▶ [DOCUMENT SEGMENT]

A method as claimed in any one of Claims 1 to 15, wherein each stack (5) is transferred from said platform (16) to said container (12) along a plane (PA) and without changing the level of the stack (5).
A method as claimed in Claim 16, wherein the stacks (5) on said platform (16) are arranged side by side to form superimposed layers (6); the method comprising moving said platform (16) vertically so that, each time, the top layer (6) lies in said plane (PA).
A method as claimed in Claim 16 or 17, wherein said container (12) is moved so that a surface supporting the stacks (5) in said container (12) lies in said plane (PA).
A method as claimed in Claim 18, wherein said surface supporting the stacks (5) is defined by a wall (39) of said container (12) or by the top blank (2) in the top stack (5) housed in the container (12).
A method as claimed in any one of Claims 16 to 19, wherein the transfer member (68) of said gripping device (15) is moved along said plane (PA).
A method as claimed in any one of Claims 1 to 20, wherein transfer from said platform (16) to said container (12) comprises picking up each stack (5) by means of a gripper (64) of a first gripping device (14), and transferring said stack (5) from s0aid gripper (64) to a transfer member (68) of a second gripping device (15); said gripper (64) picking up the stacks (5) off said platform (16); and said transfer member (68) placing the stacks (5) inside said container (12).
A method as claimed in any one of Claims 1 to 21, wherein the stacks (5) of blanks on said platform (16) are arranged side by side to form layers (6); each layer (6) being defined by an M number of stacks (5) of blanks; said group (13) being defined by an N number of stacks (5) of blanks; and the M number being a whole multiple of N.
A transfer unit for transferring blanks on a packing machine comprising a blank store (10); the transfer unit comprising a platform (16) for supporting a number of blanks (2) divided into stacks (5), and at least one transfer device (14, 15) for transferring said stacks (5) of blanks from the platform (16) to the store (10), wherein the blanks (2) are packed successively and seamlessly and aligned along a first supply path (P1) of a pickup station (S1) of the packing machine (1); and the transfer unit being characterized by comprising a container (12) for housing a group of blanks (2) defined by at least two aligned and superimposed stacks (5), and which is movable along a second path (P2) between a loading station (S3) at said gripping device (14, 15) and an unloading station (S2) at said store (10).
A unit as claimed in Claim 23, wherein the blanks (2) in said store (10) and in said container (12) at the unloading station (S2) extend perpendicularly to a first direction (D1), and the blanks (2) on said platform (16) and in said container (12) at the loading station (S3) extend perpendicularly to a second direction (D2) crosswise to the first direction (D1); the transfer unit (11) comprising a guide (33) parallel to the second path (P2) and for guiding said container (12) and altering the orientation of the container (12) and the group (13) of blanks during transfer along said second path (P2).
A unit as claimed in Claim 24, wherein said guide (33) comprises a first portion (34) parallel to the first direction (D1), a second portion (35) parallel to said second direction (D2), and a curved portion (36) connecting the first and second portion (34, 35).
A unit as claimed in Claim 25, wherein said loading station (S3) is located along the second portion (35) of the guide, and said unloading station (S2) is located along said first portion (34) of the guide.

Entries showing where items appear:
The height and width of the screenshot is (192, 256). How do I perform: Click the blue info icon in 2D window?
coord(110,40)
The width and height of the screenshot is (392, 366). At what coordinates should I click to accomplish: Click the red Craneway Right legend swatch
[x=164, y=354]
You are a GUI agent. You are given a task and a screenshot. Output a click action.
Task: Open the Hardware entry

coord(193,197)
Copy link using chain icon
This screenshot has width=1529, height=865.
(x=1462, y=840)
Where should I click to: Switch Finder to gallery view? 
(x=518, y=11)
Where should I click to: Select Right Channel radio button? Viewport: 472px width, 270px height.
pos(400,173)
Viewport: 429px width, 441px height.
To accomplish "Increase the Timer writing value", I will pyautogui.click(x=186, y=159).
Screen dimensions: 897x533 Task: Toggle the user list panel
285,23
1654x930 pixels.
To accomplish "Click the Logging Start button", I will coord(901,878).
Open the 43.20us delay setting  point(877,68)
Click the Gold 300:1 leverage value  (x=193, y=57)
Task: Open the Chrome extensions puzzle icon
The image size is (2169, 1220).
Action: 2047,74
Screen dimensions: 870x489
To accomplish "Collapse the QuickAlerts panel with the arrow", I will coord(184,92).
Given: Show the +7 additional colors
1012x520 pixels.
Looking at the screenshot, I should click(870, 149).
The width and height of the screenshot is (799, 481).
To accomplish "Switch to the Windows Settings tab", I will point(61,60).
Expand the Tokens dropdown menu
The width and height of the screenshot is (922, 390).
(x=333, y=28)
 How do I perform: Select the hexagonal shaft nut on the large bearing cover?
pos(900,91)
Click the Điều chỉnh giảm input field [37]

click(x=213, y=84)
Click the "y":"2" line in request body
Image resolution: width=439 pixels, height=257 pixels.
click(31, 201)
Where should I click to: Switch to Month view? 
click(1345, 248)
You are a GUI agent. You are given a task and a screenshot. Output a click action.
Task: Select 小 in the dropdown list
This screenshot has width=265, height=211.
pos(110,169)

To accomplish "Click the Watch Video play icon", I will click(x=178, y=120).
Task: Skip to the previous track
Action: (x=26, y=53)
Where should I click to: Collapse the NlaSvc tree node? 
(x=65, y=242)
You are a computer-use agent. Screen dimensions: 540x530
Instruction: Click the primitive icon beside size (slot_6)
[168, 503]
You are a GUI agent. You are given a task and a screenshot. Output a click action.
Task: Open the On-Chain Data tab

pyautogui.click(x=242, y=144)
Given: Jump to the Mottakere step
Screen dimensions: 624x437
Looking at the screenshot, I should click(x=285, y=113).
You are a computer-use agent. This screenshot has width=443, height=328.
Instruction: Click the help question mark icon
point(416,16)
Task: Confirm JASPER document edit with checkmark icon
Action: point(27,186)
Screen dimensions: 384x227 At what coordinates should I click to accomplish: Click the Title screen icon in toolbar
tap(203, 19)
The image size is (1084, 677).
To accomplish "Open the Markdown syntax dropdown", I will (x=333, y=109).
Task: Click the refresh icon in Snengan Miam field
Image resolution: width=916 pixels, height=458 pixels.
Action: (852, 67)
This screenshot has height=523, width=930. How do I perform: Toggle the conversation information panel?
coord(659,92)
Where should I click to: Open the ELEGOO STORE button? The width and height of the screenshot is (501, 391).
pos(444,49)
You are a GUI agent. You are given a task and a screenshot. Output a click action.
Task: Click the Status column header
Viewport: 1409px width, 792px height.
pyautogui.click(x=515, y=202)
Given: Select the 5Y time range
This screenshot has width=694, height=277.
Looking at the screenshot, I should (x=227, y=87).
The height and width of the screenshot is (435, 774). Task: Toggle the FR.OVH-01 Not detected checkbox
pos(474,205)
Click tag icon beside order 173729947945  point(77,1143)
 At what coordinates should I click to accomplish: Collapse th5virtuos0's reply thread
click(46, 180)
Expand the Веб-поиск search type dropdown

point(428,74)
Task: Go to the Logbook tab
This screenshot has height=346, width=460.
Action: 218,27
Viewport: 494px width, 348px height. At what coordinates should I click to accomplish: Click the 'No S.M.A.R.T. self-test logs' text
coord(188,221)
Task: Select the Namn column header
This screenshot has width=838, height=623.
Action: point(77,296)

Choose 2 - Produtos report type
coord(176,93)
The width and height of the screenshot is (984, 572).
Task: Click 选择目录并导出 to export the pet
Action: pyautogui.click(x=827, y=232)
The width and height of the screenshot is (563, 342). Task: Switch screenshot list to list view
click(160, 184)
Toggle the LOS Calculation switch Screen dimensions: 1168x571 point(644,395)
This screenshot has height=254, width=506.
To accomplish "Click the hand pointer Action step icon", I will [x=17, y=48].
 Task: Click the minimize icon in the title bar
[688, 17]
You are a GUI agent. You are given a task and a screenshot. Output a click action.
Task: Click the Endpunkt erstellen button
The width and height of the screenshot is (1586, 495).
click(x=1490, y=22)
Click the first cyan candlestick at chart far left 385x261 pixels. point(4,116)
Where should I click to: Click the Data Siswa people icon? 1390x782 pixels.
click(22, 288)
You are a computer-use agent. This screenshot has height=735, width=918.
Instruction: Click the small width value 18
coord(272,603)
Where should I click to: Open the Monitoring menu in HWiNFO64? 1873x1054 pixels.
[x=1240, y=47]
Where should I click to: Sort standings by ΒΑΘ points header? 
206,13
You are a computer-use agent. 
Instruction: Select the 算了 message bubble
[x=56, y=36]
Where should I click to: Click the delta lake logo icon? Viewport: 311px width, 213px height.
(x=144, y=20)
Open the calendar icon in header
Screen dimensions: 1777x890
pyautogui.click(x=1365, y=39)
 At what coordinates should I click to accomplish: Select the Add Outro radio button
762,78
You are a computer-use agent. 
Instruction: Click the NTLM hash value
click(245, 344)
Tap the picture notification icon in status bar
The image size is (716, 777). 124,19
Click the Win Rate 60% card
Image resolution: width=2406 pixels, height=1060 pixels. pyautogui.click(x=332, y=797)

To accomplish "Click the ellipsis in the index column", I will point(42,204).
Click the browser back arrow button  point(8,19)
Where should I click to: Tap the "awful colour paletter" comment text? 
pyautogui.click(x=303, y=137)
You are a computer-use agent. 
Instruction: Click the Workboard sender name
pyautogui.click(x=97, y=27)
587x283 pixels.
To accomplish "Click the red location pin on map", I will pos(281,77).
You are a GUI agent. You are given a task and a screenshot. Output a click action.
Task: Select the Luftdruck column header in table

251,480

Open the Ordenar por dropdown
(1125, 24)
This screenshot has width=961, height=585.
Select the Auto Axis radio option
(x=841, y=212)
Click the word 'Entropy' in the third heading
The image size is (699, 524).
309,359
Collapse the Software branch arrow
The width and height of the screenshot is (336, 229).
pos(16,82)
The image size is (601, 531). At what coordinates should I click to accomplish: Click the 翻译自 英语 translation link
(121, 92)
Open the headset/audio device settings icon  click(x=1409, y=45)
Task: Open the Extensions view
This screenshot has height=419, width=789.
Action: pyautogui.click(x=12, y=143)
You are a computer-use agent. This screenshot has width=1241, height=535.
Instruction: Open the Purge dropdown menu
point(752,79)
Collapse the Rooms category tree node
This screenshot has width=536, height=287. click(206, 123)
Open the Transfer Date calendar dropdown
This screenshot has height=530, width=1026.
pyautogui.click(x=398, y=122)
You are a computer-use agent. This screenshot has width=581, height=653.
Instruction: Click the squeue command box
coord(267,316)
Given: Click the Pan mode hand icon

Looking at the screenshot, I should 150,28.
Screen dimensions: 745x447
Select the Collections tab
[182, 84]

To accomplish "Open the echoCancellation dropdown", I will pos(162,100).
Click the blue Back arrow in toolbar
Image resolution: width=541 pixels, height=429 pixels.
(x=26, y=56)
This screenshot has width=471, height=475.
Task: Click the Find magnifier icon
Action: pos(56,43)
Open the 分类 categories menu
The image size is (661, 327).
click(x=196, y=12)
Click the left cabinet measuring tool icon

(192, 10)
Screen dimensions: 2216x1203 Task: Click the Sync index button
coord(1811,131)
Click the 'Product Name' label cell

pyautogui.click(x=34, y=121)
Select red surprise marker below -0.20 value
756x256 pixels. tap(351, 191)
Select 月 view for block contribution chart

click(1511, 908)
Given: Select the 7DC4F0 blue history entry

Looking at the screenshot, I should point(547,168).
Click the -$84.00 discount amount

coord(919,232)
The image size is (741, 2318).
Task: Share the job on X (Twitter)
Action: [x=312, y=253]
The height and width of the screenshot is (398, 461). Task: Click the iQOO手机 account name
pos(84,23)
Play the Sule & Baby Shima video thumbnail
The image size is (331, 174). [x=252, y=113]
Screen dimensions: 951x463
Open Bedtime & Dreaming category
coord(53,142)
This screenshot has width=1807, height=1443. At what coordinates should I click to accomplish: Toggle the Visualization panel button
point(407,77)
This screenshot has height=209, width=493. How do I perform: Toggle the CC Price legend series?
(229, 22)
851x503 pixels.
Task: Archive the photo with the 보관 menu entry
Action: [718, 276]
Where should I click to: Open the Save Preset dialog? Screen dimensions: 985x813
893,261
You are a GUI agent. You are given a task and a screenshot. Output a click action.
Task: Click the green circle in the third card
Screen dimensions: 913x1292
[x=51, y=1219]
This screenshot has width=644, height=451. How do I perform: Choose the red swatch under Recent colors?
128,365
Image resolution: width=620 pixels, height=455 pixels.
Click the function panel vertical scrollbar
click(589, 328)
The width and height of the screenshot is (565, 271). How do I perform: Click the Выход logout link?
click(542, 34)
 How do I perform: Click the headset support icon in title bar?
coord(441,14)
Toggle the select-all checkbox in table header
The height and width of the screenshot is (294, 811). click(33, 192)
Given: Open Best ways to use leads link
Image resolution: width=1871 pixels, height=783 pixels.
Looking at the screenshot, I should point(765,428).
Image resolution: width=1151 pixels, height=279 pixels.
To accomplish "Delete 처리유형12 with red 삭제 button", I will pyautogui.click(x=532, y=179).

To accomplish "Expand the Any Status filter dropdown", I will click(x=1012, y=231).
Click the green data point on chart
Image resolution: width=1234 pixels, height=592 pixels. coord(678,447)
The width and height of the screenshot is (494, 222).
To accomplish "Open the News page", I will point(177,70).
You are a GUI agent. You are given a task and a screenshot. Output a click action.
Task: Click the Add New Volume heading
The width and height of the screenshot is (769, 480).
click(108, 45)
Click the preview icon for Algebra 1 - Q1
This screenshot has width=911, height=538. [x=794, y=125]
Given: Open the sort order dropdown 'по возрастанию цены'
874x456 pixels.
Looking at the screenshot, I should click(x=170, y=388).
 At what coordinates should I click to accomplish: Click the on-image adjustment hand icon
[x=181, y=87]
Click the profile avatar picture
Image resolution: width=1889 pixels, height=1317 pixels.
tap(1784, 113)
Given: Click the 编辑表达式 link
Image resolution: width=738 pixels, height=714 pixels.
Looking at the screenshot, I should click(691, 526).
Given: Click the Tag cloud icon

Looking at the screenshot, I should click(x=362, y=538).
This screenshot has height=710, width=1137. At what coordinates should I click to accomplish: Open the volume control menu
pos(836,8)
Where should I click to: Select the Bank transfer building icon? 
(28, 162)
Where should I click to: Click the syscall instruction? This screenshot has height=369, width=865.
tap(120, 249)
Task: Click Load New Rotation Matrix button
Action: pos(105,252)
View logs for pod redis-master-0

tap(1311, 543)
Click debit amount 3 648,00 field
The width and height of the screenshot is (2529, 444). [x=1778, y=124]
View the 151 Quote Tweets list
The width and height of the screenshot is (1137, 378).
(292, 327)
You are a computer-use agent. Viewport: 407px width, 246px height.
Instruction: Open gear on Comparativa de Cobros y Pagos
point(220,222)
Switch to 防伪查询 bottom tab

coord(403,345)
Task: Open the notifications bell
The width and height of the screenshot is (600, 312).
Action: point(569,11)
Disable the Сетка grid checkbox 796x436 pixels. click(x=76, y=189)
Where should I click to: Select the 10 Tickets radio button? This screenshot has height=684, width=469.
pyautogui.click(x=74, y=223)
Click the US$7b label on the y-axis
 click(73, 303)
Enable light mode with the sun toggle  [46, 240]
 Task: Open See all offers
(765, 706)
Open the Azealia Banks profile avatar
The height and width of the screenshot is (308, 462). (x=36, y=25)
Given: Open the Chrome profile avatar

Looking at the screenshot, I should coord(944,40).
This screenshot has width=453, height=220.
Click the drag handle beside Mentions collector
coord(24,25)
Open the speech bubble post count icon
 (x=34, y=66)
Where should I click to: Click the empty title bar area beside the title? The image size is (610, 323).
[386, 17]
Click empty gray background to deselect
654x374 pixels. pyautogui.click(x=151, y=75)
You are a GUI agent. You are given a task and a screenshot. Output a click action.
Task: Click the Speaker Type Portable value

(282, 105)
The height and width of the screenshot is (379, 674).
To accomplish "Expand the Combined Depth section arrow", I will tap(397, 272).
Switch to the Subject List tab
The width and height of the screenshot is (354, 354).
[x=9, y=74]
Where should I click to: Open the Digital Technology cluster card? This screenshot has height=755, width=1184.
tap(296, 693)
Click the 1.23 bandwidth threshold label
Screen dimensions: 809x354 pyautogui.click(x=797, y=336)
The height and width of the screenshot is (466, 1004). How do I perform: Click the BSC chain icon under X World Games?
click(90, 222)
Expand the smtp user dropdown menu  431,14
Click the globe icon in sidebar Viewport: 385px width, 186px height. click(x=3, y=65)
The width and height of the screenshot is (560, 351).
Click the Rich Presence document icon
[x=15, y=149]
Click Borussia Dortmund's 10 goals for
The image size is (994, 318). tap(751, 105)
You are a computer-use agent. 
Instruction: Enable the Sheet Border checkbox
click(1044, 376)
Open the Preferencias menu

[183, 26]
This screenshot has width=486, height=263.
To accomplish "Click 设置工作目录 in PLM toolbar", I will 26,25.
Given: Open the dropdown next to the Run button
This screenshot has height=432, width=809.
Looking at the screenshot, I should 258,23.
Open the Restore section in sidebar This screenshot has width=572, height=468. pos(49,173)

▶ [GIVEN REQUEST A] Rewrite the records from their first line through the line containing "[x=164, y=354]", replacing "screenshot" with "screen image" and leaving everything else unchanged.
▶ [GIVEN REQUEST B] Extend the patent claims on transferring blanks to a packing machine, picking up right after the final claim shown.

▶ [TASK ANSWER A]
The height and width of the screen image is (192, 256). How do I perform: Click the blue info icon in 2D window?
coord(110,40)
The width and height of the screen image is (392, 366). At what coordinates should I click to accomplish: Click the red Craneway Right legend swatch
[x=164, y=354]

▶ [TASK ANSWER B]
A unit as claimed in Claim 26, wherein the first and second path (P1, P2) overlap along a portion (T) parallel to the first direction (D1); said unloading station (S2) being located along said portion (T); said first path (P1) being defined by a conveyor (17) with belts (18); and said container (12) being mounted on a carriage (32) insertable between the belts (18) along said portion (T).
A unit as claimed in any one of Claims 23 to 27, comprising a gripping device (15) for feeding said stacks (5) of blanks to said container (12); the gripping device (15) comprising a transfer member (68).
A unit as claimed in Claim 28, comprising a further gripping device (14) for transferring said stacks (5) of blanks from said platform (16) to the gripping device (15); said further gripping device (14) comprising a gripper (64) for inserting a stack (5) of blanks into said transfer member (68).
A unit as claimed in Claim 28 or 29, wherein said transfer member (68) comprises a reference system and control members (76, 77) for determining the position of the blanks (2) in each stack (5) in said transfer member (68).
A unit as claimed in Claim 30, wherein said reference system comprises two lateral walls (71) maintained parallel to each other by said control members (76, 77), which comprise elastic means (76), and sensors (77) for detecting deformation of the elastic means (76).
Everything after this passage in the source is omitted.